> [ASSIGNMENT]: Please transcribe the forum post about AI models getting simple math wrong word for word, between "- Swing States" and "a specific format.", inclusive.

4o and o4 mini can’t even add 7 small numbers together. It made the same mistake 4x in a single chat.
"
- Swing States EVs (2024):
- Arizona (11) + Georgia (16) + Michigan (15) + Nevada (6) + North Carolina (16) + Pennsylvania (19) + Wisconsin (10)
= 113 EVs
"
Devs, y’all should focus on it getting simple math right instead of contest problems that follow a specific format.
Also o3 tends to think for 15 minutes and then fails to produce output. Too unhinged and unreliable. You should take notes from Manus AI, where the user can interrupt in the middle of a task to steer the output. Since o3 either needs followups to clarify like in Deep Research or a way to steer the thoughts cause rn it attempts to solve problems in one-shot and gives unsatisfactory answers and I either need to rerun or followup with no guarantee it’ll work. I don’t want to babysit these models, there needs to be better ways to nudge it in the right direction rather than having me overspecify (~400 words) the problem statement. Should be more agentic.

> [PROVIDED INFORMATION]:

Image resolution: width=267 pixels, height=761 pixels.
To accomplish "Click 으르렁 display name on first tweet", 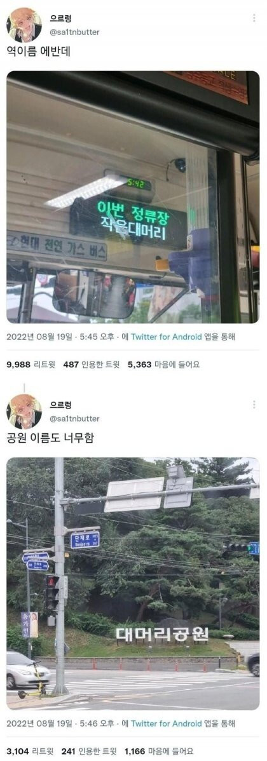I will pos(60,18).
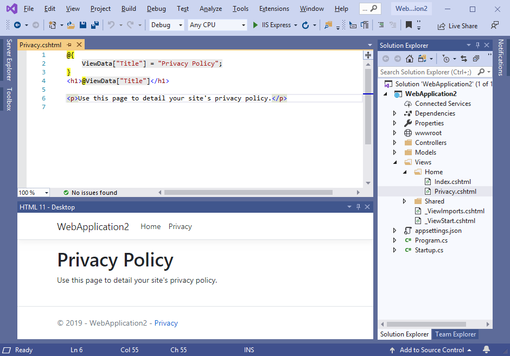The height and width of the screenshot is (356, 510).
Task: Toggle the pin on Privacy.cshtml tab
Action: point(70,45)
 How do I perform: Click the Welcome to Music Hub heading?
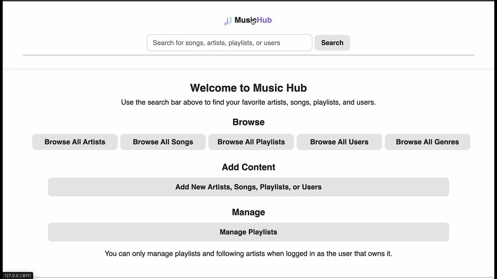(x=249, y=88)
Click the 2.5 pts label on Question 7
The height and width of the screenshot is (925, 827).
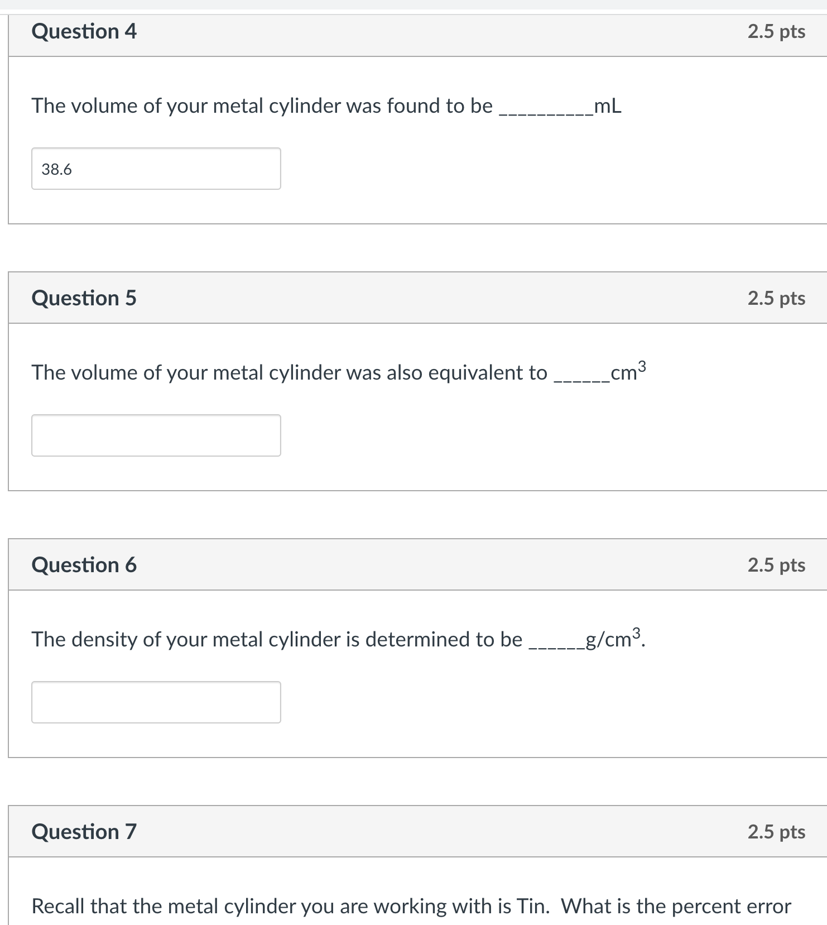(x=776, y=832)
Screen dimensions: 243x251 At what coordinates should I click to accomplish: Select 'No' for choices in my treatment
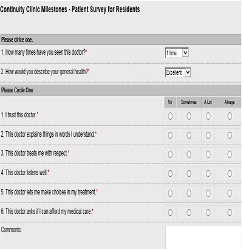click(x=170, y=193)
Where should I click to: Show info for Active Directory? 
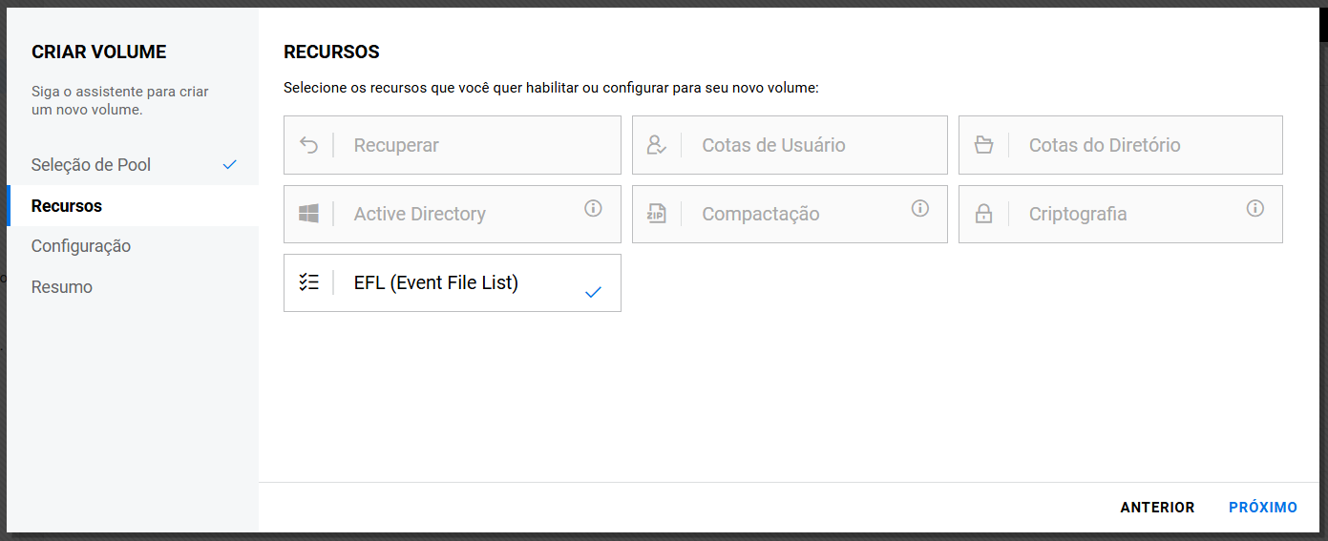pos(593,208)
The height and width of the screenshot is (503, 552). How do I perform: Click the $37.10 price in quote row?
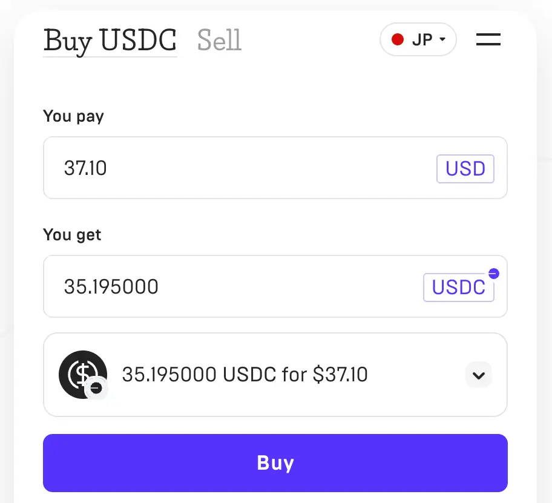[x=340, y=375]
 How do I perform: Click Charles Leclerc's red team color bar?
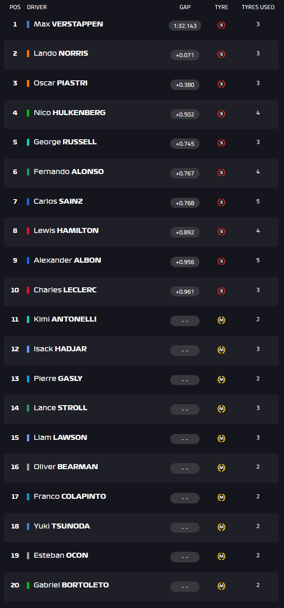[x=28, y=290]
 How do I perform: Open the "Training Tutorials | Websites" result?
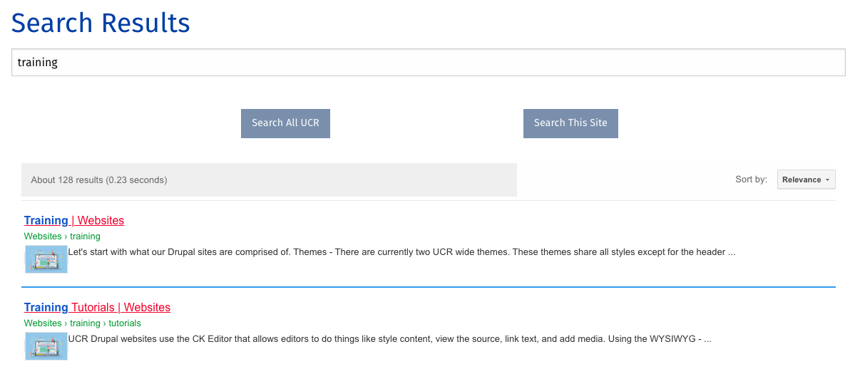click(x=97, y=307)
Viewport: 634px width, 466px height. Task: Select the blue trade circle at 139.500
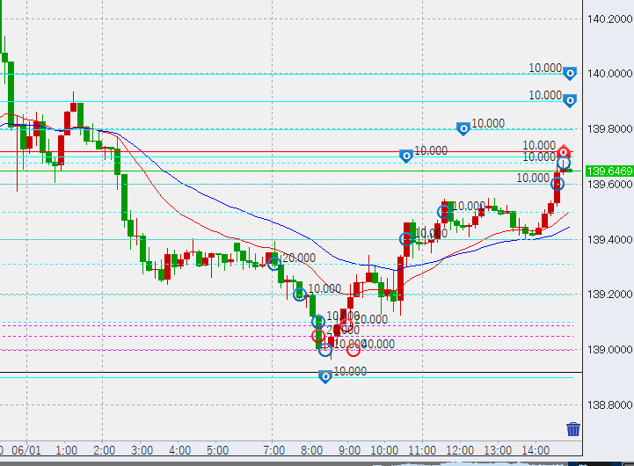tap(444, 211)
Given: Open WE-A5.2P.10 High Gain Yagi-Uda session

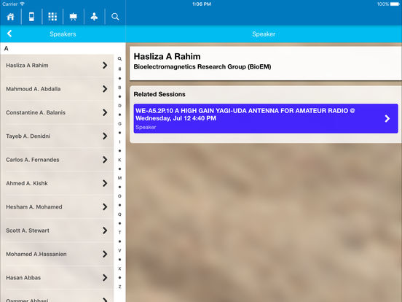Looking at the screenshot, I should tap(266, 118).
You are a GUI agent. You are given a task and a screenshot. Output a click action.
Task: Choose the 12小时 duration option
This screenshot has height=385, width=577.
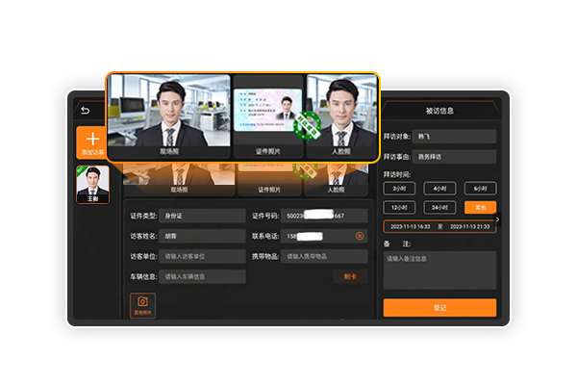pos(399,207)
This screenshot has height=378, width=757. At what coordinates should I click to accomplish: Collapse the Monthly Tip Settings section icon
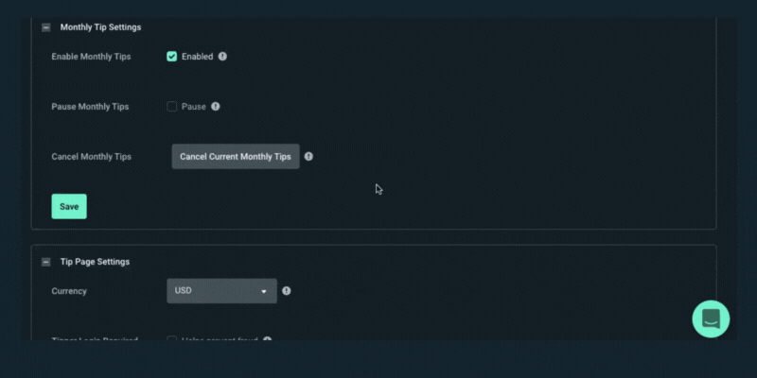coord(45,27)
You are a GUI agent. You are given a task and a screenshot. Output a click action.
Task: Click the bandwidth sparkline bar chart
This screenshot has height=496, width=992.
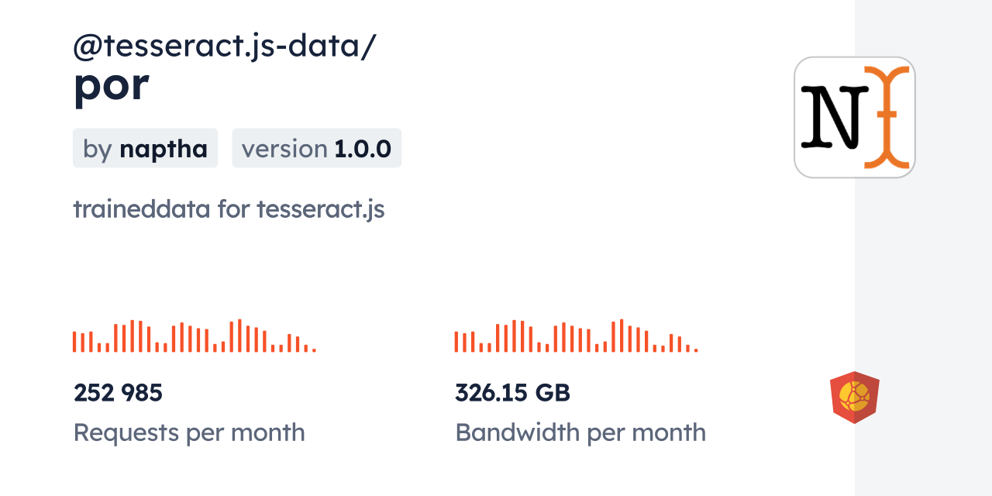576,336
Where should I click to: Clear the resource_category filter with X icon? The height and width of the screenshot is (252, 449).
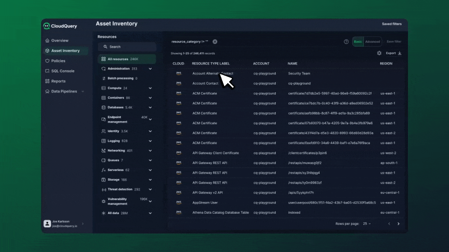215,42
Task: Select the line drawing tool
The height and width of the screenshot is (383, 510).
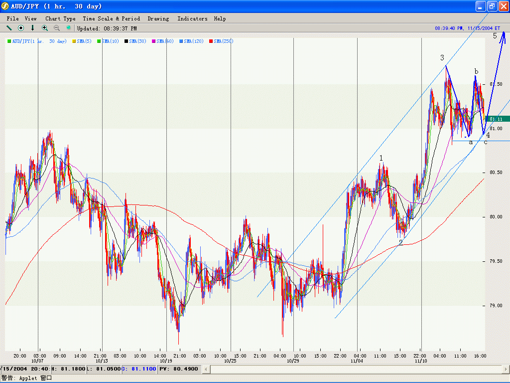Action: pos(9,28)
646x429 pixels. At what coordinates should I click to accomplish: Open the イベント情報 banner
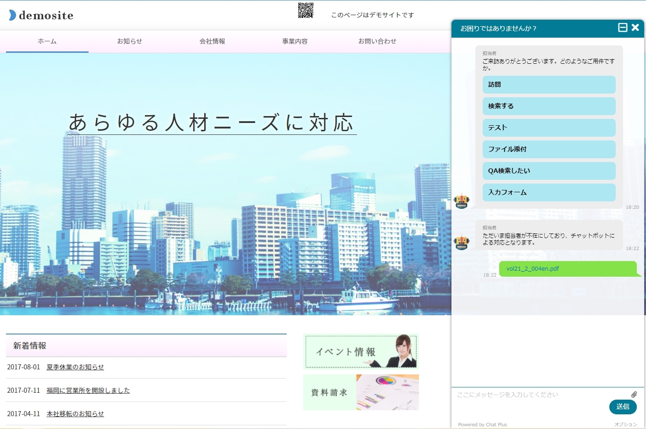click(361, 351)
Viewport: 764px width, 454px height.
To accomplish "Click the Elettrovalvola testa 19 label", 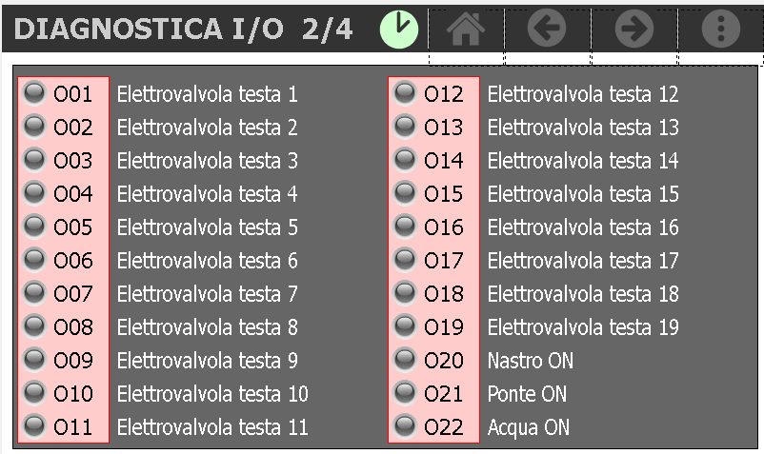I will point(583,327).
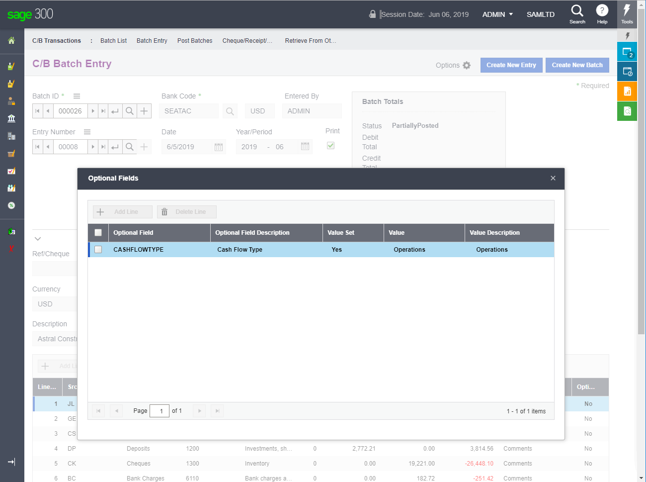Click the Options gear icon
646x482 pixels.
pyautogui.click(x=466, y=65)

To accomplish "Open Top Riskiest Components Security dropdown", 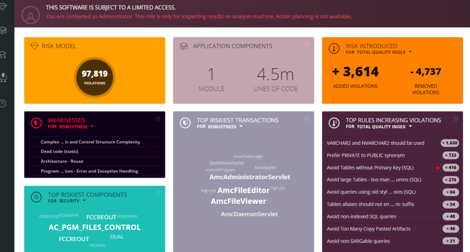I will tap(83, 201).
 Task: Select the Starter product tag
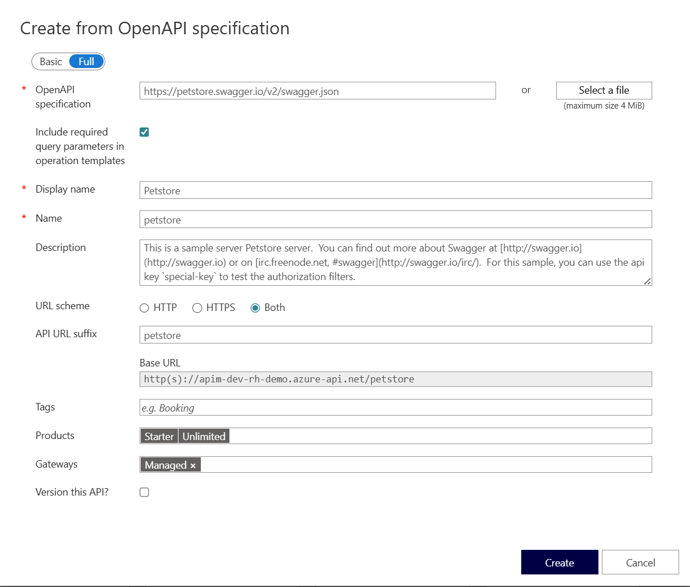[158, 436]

> [EXPECTED ANSWER]:
- Swing States EVs (2024):
- Arizona (11) + Georgia (16) + Michigan (15) + Nevada (6) + North Carolina (16) + Pennsylvania (19) + Wisconsin (10)
= 113 EVs
"
Devs, y’all should focus on it getting simple math right instead of contest problems that follow a specific format.